At this point the Modern Urban Romantic Comedy is probably past the point of reinvention.
After decades of aerial shots of the New York City skyline (sometimes it’s the San Francisco or Chicago or even Some Other City Gorgeous City Skyline); musical interludes featuring pop songs reflecting the romantic status of the lead characters; just about every Meet Cute imaginable; breakup scenes where someone says, “I can’t do this anymore,” and countless finales where someone finally comes to his/her senses and shows up just in time to deliver the most perfect “I can’t live without you” speech, we’ve been there, done that.
We almost always know where the stories are going. It’s all about the journey. It all depends on the writing, the acting, the skill of the director — and that magical thing that happens when the amount of laughs and the amount of heart-tugging moments are expertly balanced, and we find ourselves rooting for the characters to find the happiness they deserve.

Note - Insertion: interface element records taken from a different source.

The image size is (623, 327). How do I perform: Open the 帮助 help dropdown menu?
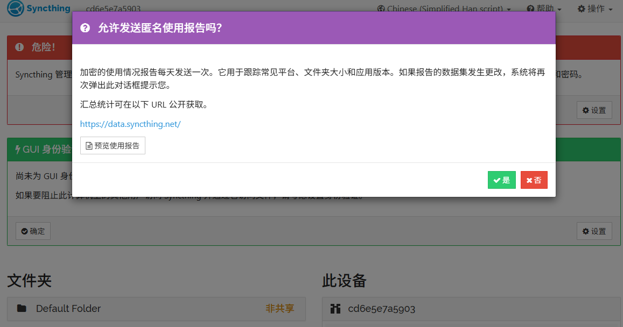pos(544,9)
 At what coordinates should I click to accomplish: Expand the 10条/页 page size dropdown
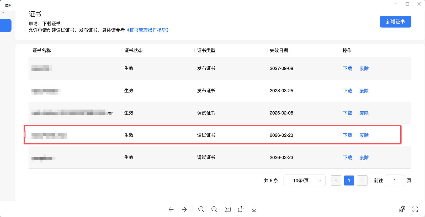coord(304,181)
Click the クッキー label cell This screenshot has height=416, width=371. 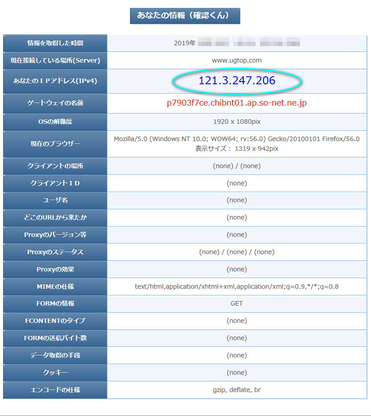[55, 373]

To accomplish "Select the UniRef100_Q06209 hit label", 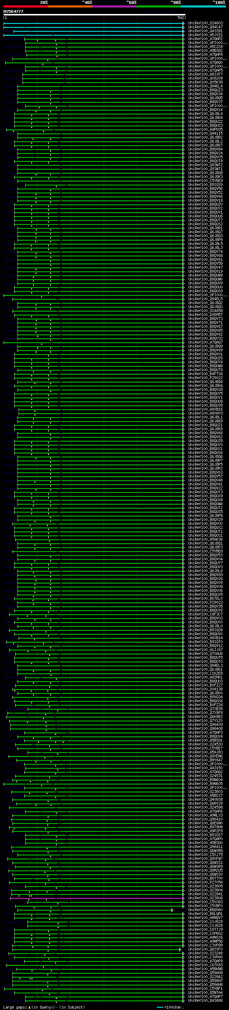I will 206,78.
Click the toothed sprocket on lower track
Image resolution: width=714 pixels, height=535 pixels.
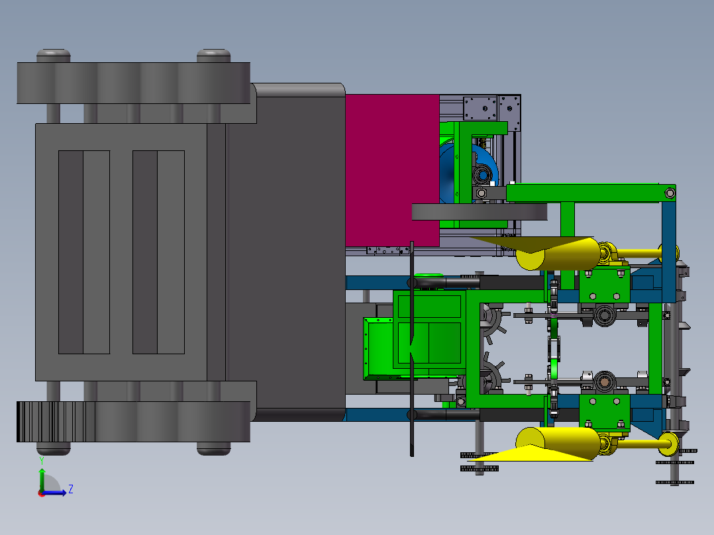(56, 422)
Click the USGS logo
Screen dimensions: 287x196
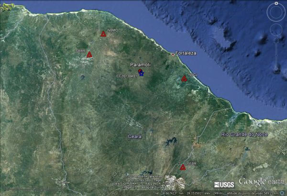(224, 185)
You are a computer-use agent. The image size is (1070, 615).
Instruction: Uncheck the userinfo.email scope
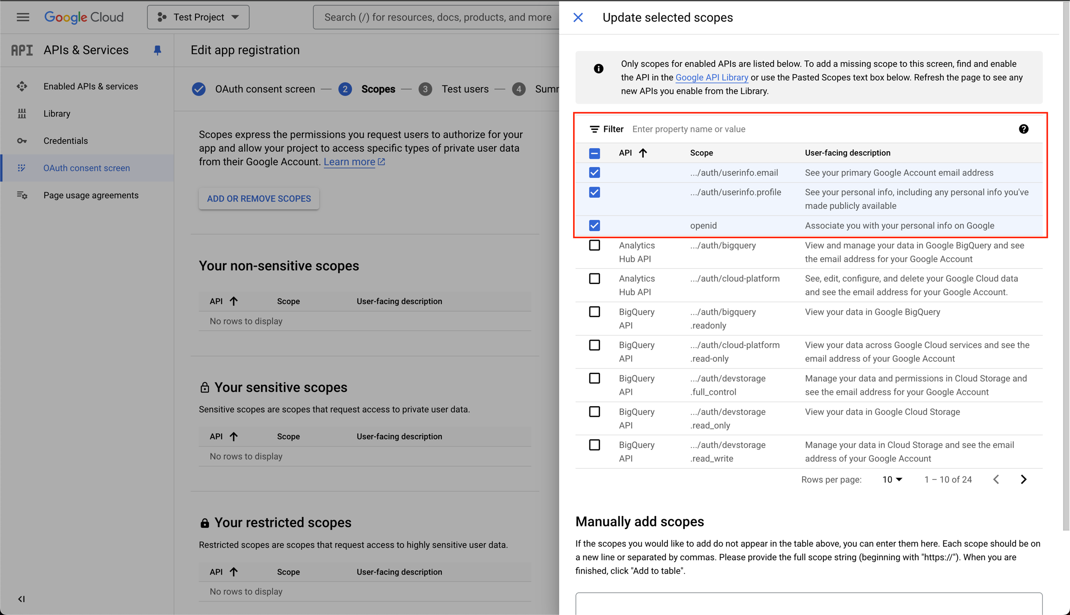click(594, 172)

“How to Be Single” delivers on all counts. It’s one of the most endearing romantic comedies in recent memory, with some laugh-out-loud dialogue, gorgeous photography and uniformly charming performances from the entire cast.
Sure, it’s corny and manipulative, and at times the plausibility is stretched beyond even the movie-fantasy romance. I got that.
But I was smitten anyway.
The posters and the trailers for “How to Be Single” might give the impression this is a raunchy female-fronted comedy in the tradition of “Bridesmaids” and “Trainwreck,” and indeed there’s no shortage of genitalia humor, salty language and sexuality. But at heart this is actually a sweet, sentimental film focusing on the adventures of four single women in New York City, and yes, there’s a “Sex and the City” reference here, as well as nods to “Bridget Jones’s Diary,” “Friends” and other recent pop-culture touchstones about single women trying to make a go of it in today’s crazy world.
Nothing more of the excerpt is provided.